TASK DESCRIPTION: Transcribe the records that follow in their entirety, omitting any pictures.
====== SUPPLIED ENTRIES ======
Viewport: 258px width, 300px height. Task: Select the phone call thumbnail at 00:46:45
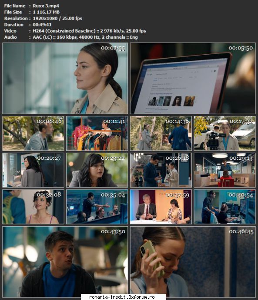tap(193, 262)
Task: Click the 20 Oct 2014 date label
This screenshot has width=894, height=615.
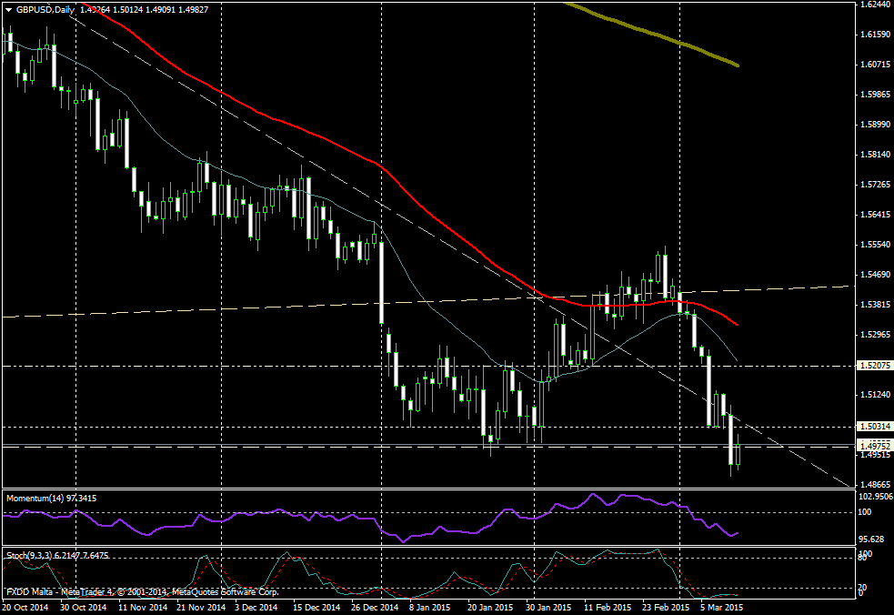Action: (26, 606)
======
TASK RESULT:
Viewport: 258px width, 300px height. Task: Select the phone call thumbnail at 00:46:45
tap(193, 262)
Task: Click the 20 Oct 2014 date label
This screenshot has width=894, height=615.
Action: (26, 606)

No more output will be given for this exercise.